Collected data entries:
--------------------------------------------------

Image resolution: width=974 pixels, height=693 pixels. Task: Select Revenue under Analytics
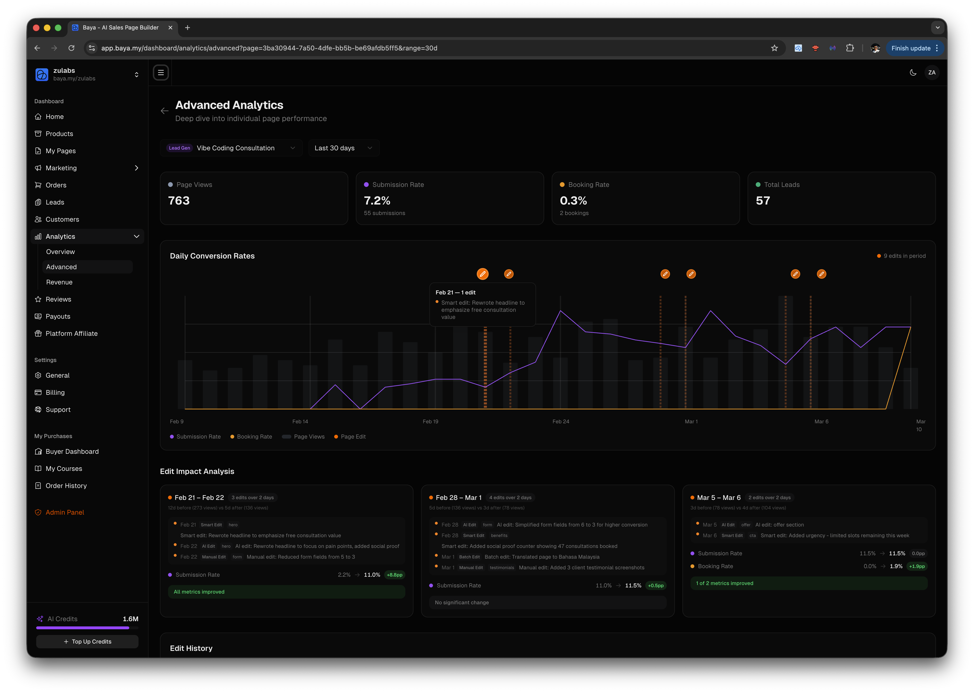(59, 282)
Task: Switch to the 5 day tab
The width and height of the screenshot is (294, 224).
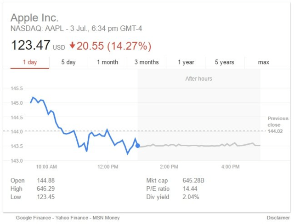Action: click(x=68, y=62)
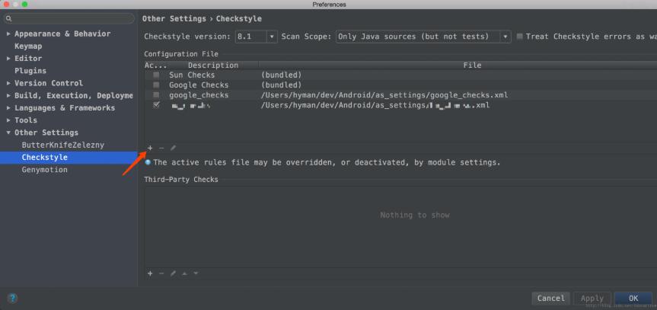Viewport: 657px width, 310px height.
Task: Open the help question mark button
Action: 13,298
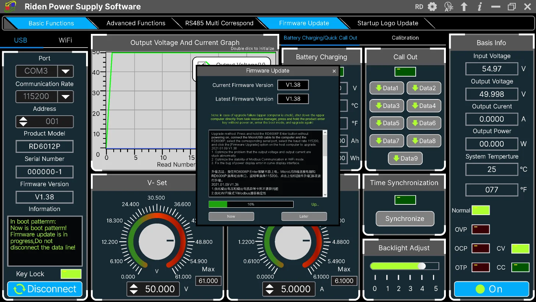
Task: Click the Address 001 stepper arrows
Action: tap(23, 121)
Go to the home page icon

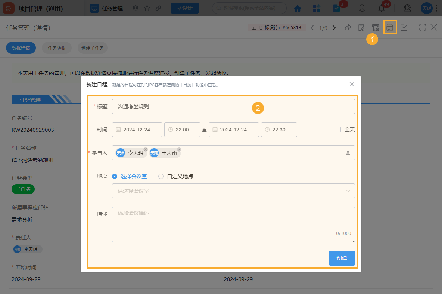point(298,8)
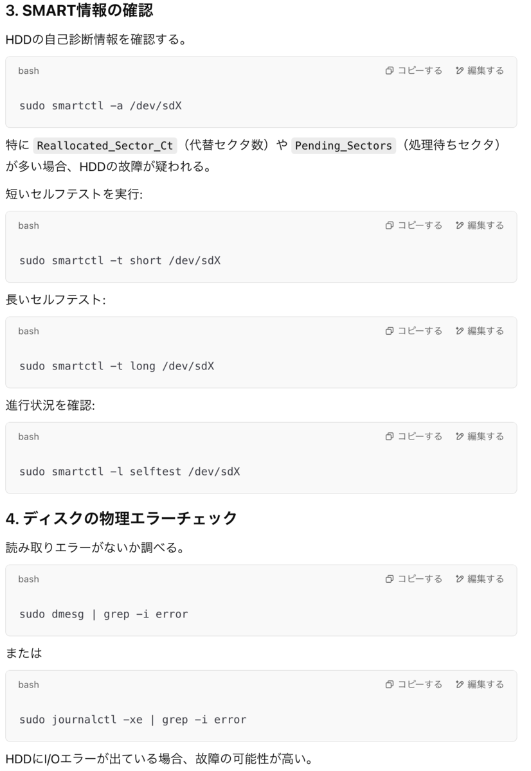531x771 pixels.
Task: Copy the smartctl -l selftest command
Action: pos(414,436)
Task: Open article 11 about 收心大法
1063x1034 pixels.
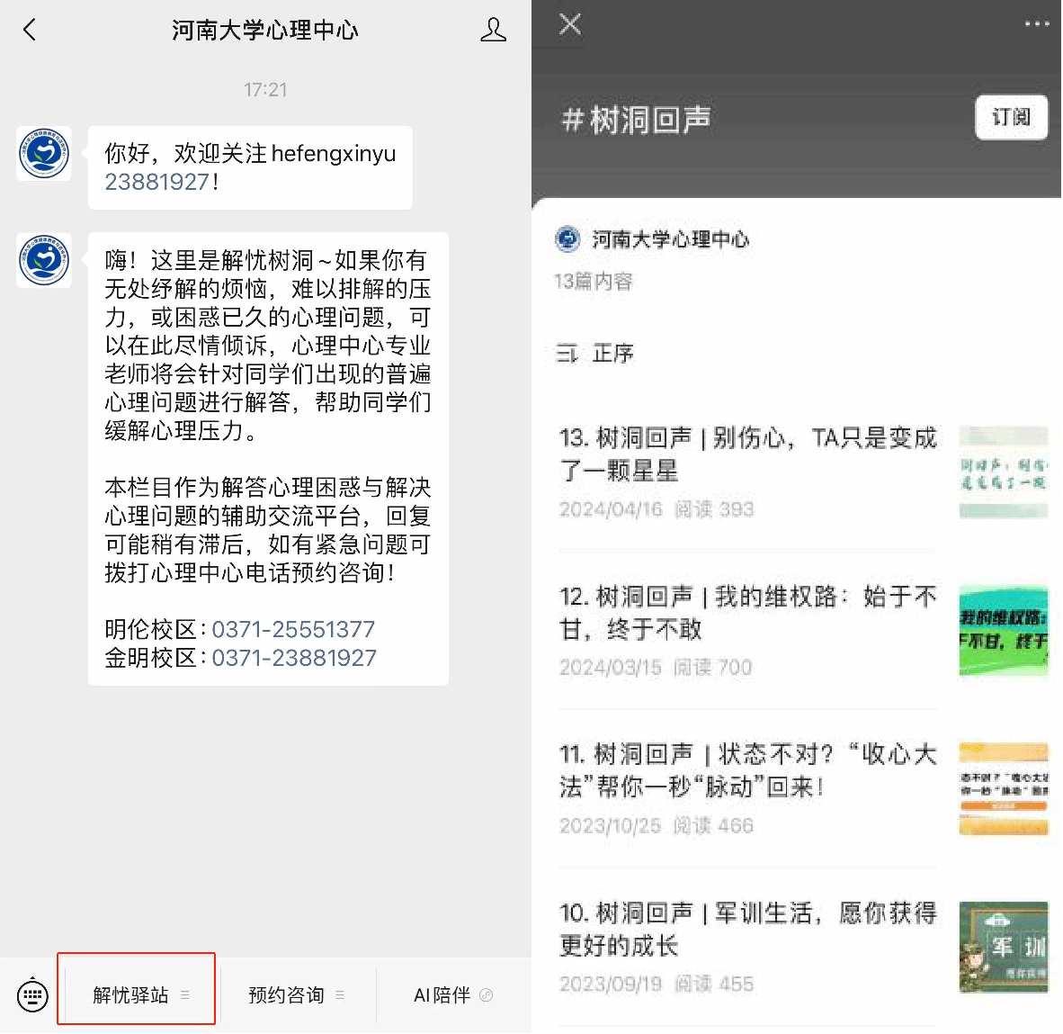Action: pos(746,770)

--------------------------------------------------

Write out all the records above again, swapping "home page" for "start page" and leaving everything else the same. Leave the pictures out of your answer.

Complete answer »
Image resolution: width=974 pixels, height=693 pixels. Task: Select Revenue under Analytics
(59, 282)
Task: Switch to the 5 day tab
The width and height of the screenshot is (294, 224).
Action: click(x=68, y=62)
Viewport: 657px width, 310px height.
Task: Open the help question mark button
Action: 13,298
Task: Click the Address 001 stepper arrows
Action: tap(23, 121)
Go to the start page icon

point(298,8)
531x771 pixels.
Task: Copy the smartctl -l selftest command
Action: pos(414,436)
Task: Open article 11 about 收心大法
1063x1034 pixels.
Action: pos(746,770)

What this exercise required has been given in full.